8.1 GLOSSARY OF FILE TYPES

FILE TYPE FORMAT DESCRIPTION CREATED BY SEE ALSO
SCOP parsable files SCOP format. Raw SCOP classification data. Available from http://scop.mrc-lmb.cam.ac.uk/scop/parse/ N.A.
Domain classification file (for SCOP) DCF format (EMBL-like format for domain classification data). Classification and other data for domains from SCOP. The file is in DCF format (EMBL-like).
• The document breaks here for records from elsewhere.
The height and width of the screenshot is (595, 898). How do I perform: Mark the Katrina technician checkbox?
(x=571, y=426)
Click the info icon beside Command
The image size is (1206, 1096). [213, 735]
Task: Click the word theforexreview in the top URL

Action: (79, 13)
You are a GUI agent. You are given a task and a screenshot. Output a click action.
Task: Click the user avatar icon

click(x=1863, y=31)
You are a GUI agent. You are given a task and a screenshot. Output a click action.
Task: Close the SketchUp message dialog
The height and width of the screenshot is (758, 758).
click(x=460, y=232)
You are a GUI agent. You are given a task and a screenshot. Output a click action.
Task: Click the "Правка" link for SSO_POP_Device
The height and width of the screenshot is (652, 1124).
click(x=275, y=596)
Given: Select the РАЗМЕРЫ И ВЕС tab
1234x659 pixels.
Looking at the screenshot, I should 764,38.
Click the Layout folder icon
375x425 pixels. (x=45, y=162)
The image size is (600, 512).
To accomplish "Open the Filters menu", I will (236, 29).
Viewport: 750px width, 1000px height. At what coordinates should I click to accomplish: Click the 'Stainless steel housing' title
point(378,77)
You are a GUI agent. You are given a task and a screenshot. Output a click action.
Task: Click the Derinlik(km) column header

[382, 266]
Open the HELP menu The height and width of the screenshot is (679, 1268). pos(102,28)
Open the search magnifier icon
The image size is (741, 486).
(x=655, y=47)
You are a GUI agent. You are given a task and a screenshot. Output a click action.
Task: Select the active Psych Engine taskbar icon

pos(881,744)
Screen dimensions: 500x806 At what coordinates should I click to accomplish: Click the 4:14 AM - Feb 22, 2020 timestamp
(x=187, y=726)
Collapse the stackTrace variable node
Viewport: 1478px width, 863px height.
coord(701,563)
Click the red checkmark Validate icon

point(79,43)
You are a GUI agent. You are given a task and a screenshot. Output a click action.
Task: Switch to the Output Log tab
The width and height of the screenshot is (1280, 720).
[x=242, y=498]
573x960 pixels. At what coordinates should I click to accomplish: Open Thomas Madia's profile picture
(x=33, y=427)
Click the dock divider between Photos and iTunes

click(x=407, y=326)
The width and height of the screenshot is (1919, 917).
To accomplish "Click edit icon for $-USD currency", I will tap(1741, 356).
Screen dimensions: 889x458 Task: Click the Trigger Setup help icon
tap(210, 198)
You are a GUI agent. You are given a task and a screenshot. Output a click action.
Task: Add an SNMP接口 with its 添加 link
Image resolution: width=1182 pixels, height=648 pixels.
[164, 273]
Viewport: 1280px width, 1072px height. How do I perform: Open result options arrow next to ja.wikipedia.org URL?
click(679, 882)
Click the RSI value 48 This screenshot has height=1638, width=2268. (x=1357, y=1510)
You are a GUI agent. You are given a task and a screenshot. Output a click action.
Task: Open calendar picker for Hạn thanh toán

SCOPPARSE Domain sequence information can be added to the file by using DOMAINSEQS.



8.3 ADDITIONAL RECORDS

The following records for database sequence and secondary structure may be present in a DCF file that has been processed by using DOMAINSEQS or DOMAINSSE.
XX
AC   P02213
XX
SP   GLB1_SCAIN
XX
RA   1 START; 146 END;
XX
SQ   SEQUENCE   146 AA;  15947 MW;  5868B4E5 CRC32;
     PSVYDAAAQL TADVKKDLRD SWKVIGSDKK GNGVALMTTL FADNQETIGY FKRLGDVSQG
     MANDKLRGHS ITLMYALQNF IDQLDNPDDL VCVVEKFAVN HITRKISAAE FGKINGPIKK
     VLASKNFGDK YANAWAKLVA VVQAAL
XX
AC   P02213
XX
SP   GLB1_SCAIN
XX
RA   1 START; 146 END; 
XX
SQ   SEQUENCE   146 AA;  15947 MW;  5868B4E5 CRC32;
     PSVYDAAAQL TADVKKDLRD SWKVIGSDKK GNGVALMTTL FADNQETIGY FKRLGDVSQG
     MANDKLRGHS ITLMYALQNF IDQLDNPDDL VCVVEKFAVN HITRKISAAE FGKINGPIKK
     VLASKNFGDK YANAWAKLVA VVQAAL
None


9.0 DESCRIPTION

The raw SCOP classification files are inconvenient for some uses because the text describing the domain classification is given in a different file to the classification itself, the file formats are not easily extended and differ from other related classifications such as CATH. SCOPPARSE reads the raw SCOP classification files and writes a single file in DCF (EMBL-like) format, which is an easier format to work with, is more human-readable and is more extensible than the native SCOP database format.


10.0 ALGORITHM

None.


11.0 RELATED APPLICATIONS

See also

Program name Description
aaindexextract Extract amino acid property data from AAINDEX
allversusall Sequence similarity data from all-versus-all comparison
cathparse Generates DCF file from raw CATH files
cutgextract Extract codon usage tables from from CUTG database
domainer Generates domain CCF files from protein CCF files
domainnr Removes redundant domains from a DCF file
domainseqs Adds sequence records to a DCF file
domainsse Add secondary structure records to a DCF file
hetparse Converts heterogen group dictionary to EMBL-like format
jaspextract Extract data from JASPAR
pdbparse Parses PDB files and writes protein CCF files
pdbplus Add accessibility & secondary structure to a CCF file
pdbtosp Convert swissprot:PDB codes file to EMBL-like format
printsextract Extract data from PRINTS database for use by pscan
prosextract Processes the PROSITE motif database for use by patmatmotifs
rebaseextract Process the REBASE database for use by restriction enzyme applications
seqnr Removes redundancy from DHF files
sites Generate residue-ligand CON files from CCF files
ssematch Search a DCF file for secondary structure matches
tfextract Process TRANSFAC transcription factor database for use by tfscan



12.0 DIAGNOSTIC ERROR MESSAGES

None.


13.0 AUTHORS

Alan Bleasby (ableasby@ebi.ac.uk)

Jon Ison (jison@ebi.ac.uk)
MRC Rosalind Franklin Centre for Genomics Research Wellcome Trust Genome Campus, Hinxton, Cambridge, CB10 1SB, UK


14.0 REFERENCES

Please cite the authors and EMBOSS.

Rice P, Longden I and Bleasby A (2000) "EMBOSS - The European Molecular Biology Open Software Suite" Trends in Genetics, 15:276-278.

See also http://emboss.sourceforge.net/

14.1 Other useful references

1. Conte, L.L., Ailey, B., Hubbard, T.J. Brenner, S.E., Murzin, A.G. and Chothia, C. (2000) SCOP: a structural classification of proteins database. Nucleic Acids Res. 28, 257-259.